José Roberto Goldim
A Carta Encíclica Magnifica Humanitas, escrita pelo Papa Leão XIV, publicada em 15 de maio de 2026, estabelece diversas relações críticas entre o avanço da Inteligência Artificial e a área da saúde. Um foco importante foi destacar a Ética do Cuidado, a proteção de dados sensíveis e a equidade de acesso aos bens de saúde.
É possível identificar seis questões principais abordadas na Encíclica e relacionadas à área da saúde:
● Acesso Equitativo a Avanços na Área da Saúde: O documento observa que avanços em ciência e tecnologia, inclusive na medicina, muitas vezes não são acessíveis à grande maioria da população, uma disparidade que ficou evidente durante a recente pandemia da COVID-19. O Papa critica o alto investimento em projetos supérfluos ou em “sonhos de aperfeiçoamento individual”, enquanto ainda faltam equipamentos essenciais para salvar milhões de vidas em outras regiões do planeta (71, 161).

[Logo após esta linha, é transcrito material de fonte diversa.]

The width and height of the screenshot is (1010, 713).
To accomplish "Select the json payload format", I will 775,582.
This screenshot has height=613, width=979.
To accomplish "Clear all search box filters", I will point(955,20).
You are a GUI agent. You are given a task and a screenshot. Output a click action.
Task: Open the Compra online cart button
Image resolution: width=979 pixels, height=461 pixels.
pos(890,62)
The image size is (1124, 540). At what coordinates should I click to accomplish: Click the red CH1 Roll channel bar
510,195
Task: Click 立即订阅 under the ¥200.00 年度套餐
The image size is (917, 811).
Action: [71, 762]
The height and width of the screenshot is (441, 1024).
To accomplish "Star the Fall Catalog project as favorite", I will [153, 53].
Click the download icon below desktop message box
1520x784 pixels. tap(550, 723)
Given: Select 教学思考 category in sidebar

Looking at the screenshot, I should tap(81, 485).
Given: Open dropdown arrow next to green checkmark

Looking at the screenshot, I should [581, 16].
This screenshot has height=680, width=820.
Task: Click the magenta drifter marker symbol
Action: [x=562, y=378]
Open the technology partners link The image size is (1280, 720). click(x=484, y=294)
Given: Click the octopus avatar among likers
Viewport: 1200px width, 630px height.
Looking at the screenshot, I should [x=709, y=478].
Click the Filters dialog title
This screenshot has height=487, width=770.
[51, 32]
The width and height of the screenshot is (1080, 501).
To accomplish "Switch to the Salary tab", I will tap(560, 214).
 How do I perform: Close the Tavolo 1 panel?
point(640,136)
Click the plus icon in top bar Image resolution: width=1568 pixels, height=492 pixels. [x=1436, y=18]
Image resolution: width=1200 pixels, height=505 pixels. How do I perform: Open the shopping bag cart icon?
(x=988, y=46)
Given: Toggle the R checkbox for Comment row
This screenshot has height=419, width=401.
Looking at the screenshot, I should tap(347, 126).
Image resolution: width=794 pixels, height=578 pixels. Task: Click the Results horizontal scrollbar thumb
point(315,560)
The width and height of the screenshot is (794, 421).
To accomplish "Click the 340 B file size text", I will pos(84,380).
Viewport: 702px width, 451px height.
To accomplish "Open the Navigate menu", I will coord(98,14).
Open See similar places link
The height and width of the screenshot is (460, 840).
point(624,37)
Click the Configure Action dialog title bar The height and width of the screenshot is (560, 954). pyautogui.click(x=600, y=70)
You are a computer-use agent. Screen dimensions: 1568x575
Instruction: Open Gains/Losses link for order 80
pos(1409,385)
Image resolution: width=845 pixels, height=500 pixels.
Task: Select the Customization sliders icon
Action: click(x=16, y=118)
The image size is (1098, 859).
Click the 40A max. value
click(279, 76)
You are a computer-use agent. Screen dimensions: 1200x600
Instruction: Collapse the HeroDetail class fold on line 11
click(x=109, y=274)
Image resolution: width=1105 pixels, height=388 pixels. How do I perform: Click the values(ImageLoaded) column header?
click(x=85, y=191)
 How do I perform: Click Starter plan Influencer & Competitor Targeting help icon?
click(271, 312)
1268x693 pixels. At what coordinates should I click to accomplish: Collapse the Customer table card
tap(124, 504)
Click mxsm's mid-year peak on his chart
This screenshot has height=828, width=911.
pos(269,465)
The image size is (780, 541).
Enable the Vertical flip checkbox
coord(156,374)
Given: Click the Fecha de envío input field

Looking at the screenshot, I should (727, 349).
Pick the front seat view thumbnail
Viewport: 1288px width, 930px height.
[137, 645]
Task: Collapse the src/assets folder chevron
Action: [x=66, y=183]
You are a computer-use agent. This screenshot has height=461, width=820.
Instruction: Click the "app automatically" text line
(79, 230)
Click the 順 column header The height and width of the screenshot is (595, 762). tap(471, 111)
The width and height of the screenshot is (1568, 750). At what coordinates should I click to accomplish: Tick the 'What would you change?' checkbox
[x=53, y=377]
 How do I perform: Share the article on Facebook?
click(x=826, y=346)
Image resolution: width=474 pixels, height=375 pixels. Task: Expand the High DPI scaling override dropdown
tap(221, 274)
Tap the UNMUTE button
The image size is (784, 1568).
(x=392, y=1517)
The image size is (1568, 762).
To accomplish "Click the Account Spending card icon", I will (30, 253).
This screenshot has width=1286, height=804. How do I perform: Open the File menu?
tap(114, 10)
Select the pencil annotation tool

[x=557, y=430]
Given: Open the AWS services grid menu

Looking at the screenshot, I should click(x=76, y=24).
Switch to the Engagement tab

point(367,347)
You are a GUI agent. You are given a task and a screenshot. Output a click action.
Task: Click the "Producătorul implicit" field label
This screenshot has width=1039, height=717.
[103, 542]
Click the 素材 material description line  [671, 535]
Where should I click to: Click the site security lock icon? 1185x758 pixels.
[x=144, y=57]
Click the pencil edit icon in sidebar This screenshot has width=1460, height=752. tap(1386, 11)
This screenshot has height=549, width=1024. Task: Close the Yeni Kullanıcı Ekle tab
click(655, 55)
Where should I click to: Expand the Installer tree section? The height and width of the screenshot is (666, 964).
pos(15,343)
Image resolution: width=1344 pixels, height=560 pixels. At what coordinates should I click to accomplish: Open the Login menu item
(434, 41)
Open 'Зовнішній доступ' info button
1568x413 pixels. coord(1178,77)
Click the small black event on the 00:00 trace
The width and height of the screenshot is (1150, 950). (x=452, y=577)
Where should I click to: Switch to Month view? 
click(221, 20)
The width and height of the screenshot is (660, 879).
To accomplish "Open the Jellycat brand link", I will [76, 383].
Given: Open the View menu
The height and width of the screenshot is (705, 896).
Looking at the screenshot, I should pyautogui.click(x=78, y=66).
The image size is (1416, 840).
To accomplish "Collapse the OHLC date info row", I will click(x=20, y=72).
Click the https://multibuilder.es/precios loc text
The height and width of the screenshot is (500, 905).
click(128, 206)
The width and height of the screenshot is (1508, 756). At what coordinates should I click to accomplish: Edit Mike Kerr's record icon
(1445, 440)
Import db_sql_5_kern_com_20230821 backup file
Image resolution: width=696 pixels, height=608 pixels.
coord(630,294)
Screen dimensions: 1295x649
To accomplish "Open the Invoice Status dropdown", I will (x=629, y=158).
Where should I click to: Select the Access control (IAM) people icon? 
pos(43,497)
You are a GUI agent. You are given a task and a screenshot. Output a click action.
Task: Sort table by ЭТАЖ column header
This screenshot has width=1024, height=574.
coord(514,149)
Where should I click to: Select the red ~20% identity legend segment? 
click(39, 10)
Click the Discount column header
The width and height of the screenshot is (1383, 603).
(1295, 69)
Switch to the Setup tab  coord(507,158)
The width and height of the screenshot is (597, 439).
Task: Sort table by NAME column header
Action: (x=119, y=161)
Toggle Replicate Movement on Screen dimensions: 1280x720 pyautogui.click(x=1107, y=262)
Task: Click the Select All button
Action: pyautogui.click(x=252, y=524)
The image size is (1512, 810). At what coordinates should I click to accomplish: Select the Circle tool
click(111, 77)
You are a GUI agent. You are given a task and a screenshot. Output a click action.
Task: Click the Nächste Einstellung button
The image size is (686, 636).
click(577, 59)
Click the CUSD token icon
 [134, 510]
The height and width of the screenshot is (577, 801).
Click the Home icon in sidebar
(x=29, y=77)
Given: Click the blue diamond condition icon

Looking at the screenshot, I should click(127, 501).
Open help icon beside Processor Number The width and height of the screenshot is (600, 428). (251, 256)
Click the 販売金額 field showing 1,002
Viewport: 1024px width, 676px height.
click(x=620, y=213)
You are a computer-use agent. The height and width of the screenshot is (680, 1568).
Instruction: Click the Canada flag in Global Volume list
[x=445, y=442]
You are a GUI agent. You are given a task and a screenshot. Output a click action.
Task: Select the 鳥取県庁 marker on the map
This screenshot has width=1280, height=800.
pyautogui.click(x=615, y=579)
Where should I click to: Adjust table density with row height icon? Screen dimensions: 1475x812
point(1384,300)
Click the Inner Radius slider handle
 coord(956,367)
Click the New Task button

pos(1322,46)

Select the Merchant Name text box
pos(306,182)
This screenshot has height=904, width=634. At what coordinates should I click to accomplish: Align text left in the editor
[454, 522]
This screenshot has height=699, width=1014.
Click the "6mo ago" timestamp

● Novo Colonialismo de Dados de Saúde: A Encíclica alerta para uma nova forma de colonialismo. Não é mais apenas o domínio dos corpos, mas a apropriação de dados da vida pessoal que são transformados em informações para estabelecer fluxos sanitários, perfis epidemiológicos e mapas genéticos. Essas informações estão sendo usadas para desenvolver modelos preditivos, orientar estratégias de investimento e para antever crises. Esta é a lógica utilizada para estabelecer quem e o que importa. As pessoas que tiveram seus dados utilizados podem não se beneficiar desses novos bens, incluindo medicamentos, investimentos e proteções (178).
● Dignidade e Direito à Vida: Este documento da Igreja reafirma que o primeiro direito humano é o direito à vida, desde a concepção até o fim natural, sem o qual “é impossível exercer qualquer outro direito”. Esta é a fundamentação à oposição moral ao “aborto provocado, ao assassinato de inocentes e à eutanásia”. A “dignidade ontológica” é a dignidade que pertence a cada ser humano simplesmente porque existe (55, 52).
● Valorização do Cuidado Humano: Embora a IA possa imitar a linguagem com aparente empatia, ela não compreende a dor ou a responsabilidade do outro. A Encíclica alerta que a imitação artificial de uma relação de cuidado é perigosa, pois pode fazer com que o paciente perca o desejo de procurar um outro ser humano real. O risco da simulação de um relacionamento envolvendo empatia, amizade e amor pode gerar, em algumas pessoas a sensação de que estão se relacionando com outras pessoas, e não com uma máquina. “Quando a palavra é simulada, mas não encarnada, ela não constrói uma relação, mas sim uma aparência dela”. Isto acarreta uma desumanização do cuidado, que se expressa justamente pelo relacionamento e pelo comprometimento (100).
● Protagonismo dos Profissionais de Saúde: No documento os médicos e enfermeiros, entre outros, são descritos como "mártires do quotidiano", cujo testemunho de cuidado e consolação jamais poderá ser substituído por máquinas. A tecnologia deve apenas apoiar o cuidado mútuo, oferecendo ferramentas para prever e organizar ações, sem suprimir o discernimento do profissional de saúde (125).
● Justiça nas Decisões em Saúde: O documento critica a utilização de sistemas automatizados de tomada de decisão em diferentes situações que afetam a vida das pessoas, sem a interferência final humana. Esses sistemas não têm condições de utilizar a compaixão, a misericórdia, o perdão e “a abertura à esperança” em suas tomadas de decisão. Podem existir decisões manifestamente contrárias às pessoas e outras, mais dissimuladas, que reforçam estereótipos ou posições ideológicas daqueles que projetaram estes sistemas de tomada de decisão (102).
● Uma Perspectiva mais Ampla para a IA em Saúde: A tarefa atual a ser realizada não é apenas ética ou técnica, mas sim ecológica no sentido mais radical, “pois envolve uma nova dimensão da nossa Casa comum”. O Papa ressaltou que a IA é o ambiente em que estamos imersos, que necessitamos saber lidar e é um poder nos dias de hoje. Conclui que “não basta regulá-la: deve ser desarmada e tornada acolhedora” (110).
É um documento que relembra a todos o caráter fundamental e central da pessoa humana nas nossas relações e decisões. É um texto para ser lido e refletido, não só pelos católicos, mas por todas as pessoas com sensibilidade.